A Russian court has ordered Alexey Navalny be remanded in pre-trial detention for 30 days, a move that will heighten tensions between Moscow and Western leaders who are calling for the Kremlin critic’s release.
Monday’s verdict was delivered in a courtroom set up at the police station in Khimki, on the outskirts of Moscow.
Navalny was arrested on Sunday night, upon arriving back in Russia for the first time since being allegedly poisoned last year.
Following Monday’s hearing, Navalny called on people to protest against the ruling and Russia’s authorities.
In a video clip posted on YouTube, Navalny said: “Don’t be afraid, take to the streets. Don’t go out for me, go out for yourself and your future.”
His arrest at Moscow’s Sheremetyevo airport was ordered by Russia’s prison service, which has said he violated the terms of a suspended prison sentence he was handed in 2014.
Navalny claims the embezzlement charges relating to the 2014 case are politically motivated.
He will now remain in prison until at least February 15, with a different court set to decide whether to convert his suspended three and a half year sentence into real jail time.

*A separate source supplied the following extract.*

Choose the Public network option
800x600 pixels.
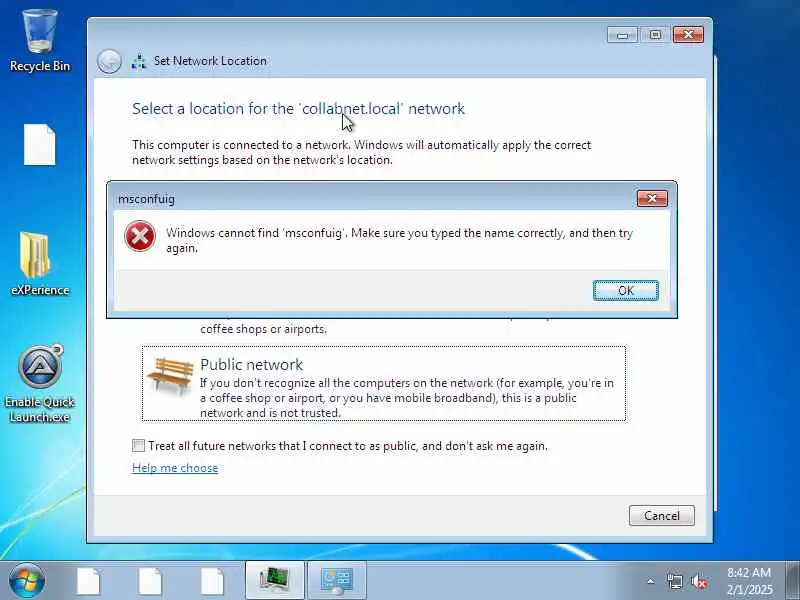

Al Jazeera’s Aleksandra Godfroid, reporting from Moscow, said Navalny will be moved to a “pre-trial detention centre” following Monday’s ruling and said his custody could yet be prolonged beyond 30 days.
“He will stay in jail waiting for his hearing,” she said. “We can possibly expect this hearing to happen by the end of this month, though that is not for sure.”

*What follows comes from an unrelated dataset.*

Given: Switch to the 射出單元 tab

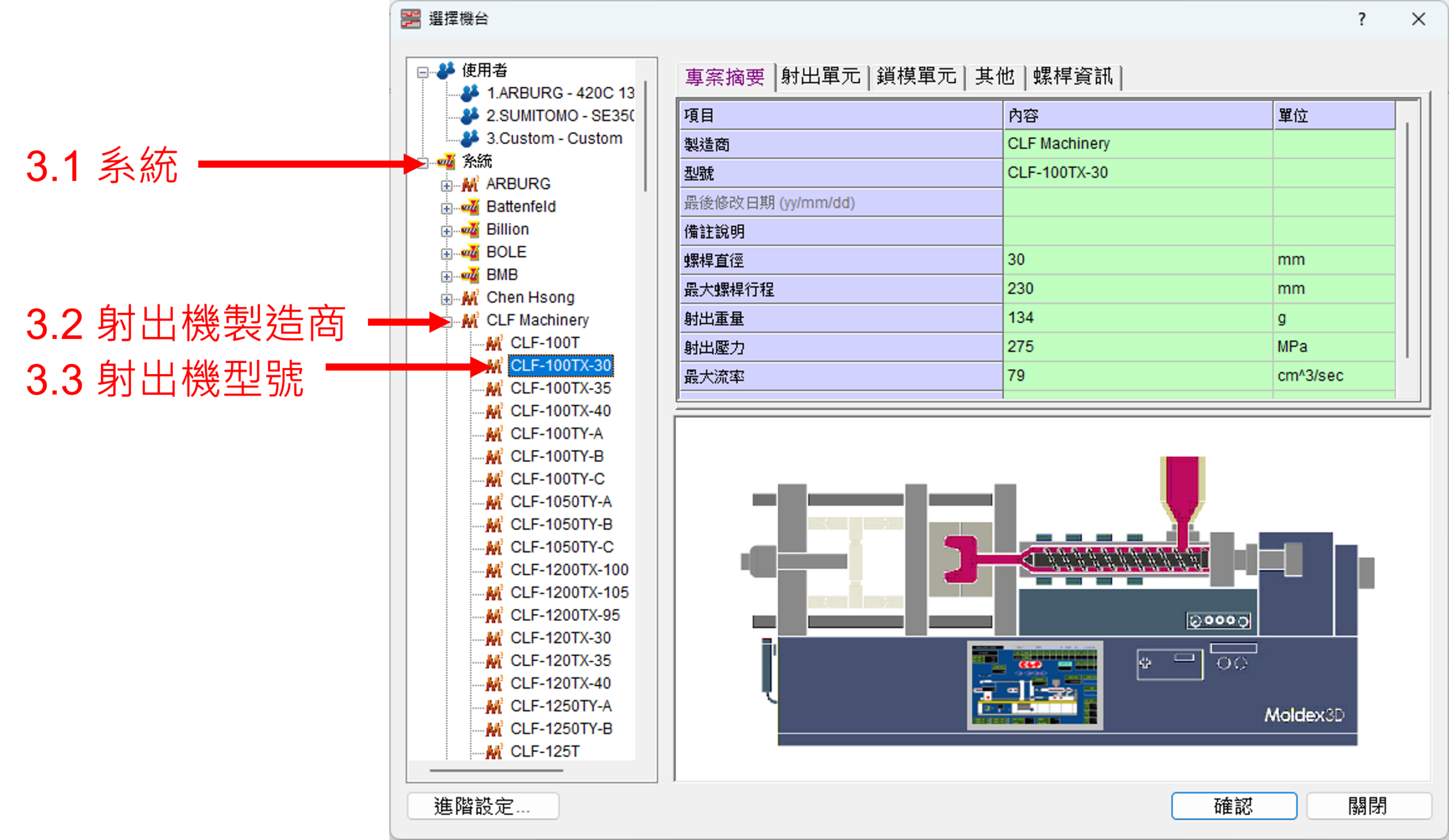Looking at the screenshot, I should tap(821, 76).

Navalny’s aides said the 44-year-old had been denied access to his lawyers and was notified at the last minute of Monday’s hearing.
In a video recorded from inside the police station, Navalny himself said he was “facing a mockery of justice” and lashed out at Russian President Vladimir Putin, accusing him of throwing the criminal code out of the window in fear.
The Kremlin was expected to comment on his case later on Monday, but usually refers questions about Navalny to law enforcement agencies.
Navalny’s arrest upon return from Berlin, where he was treated following the alleged poisoning in August that he blames on the Kremlin, has provoked condemnation from European and world powers.
The foreign ministers of Germany, Britain, France and Italy called for Navalny’s release, while Lithuania said it would ask the European Union to swiftly impose new sanctions on Russia.
Russian Foreign Minister Sergey Lavrov dismissed the expressions of outrage, saying they were designed to distract their own citizens from domestic problems.
He said the Navalny case had gained artificial resonance in the West and that Moscow was unfazed by potential damage to its image.
“We should probably think about our image, but we’re not young ladies going to a ball,” Lavrov told reporters.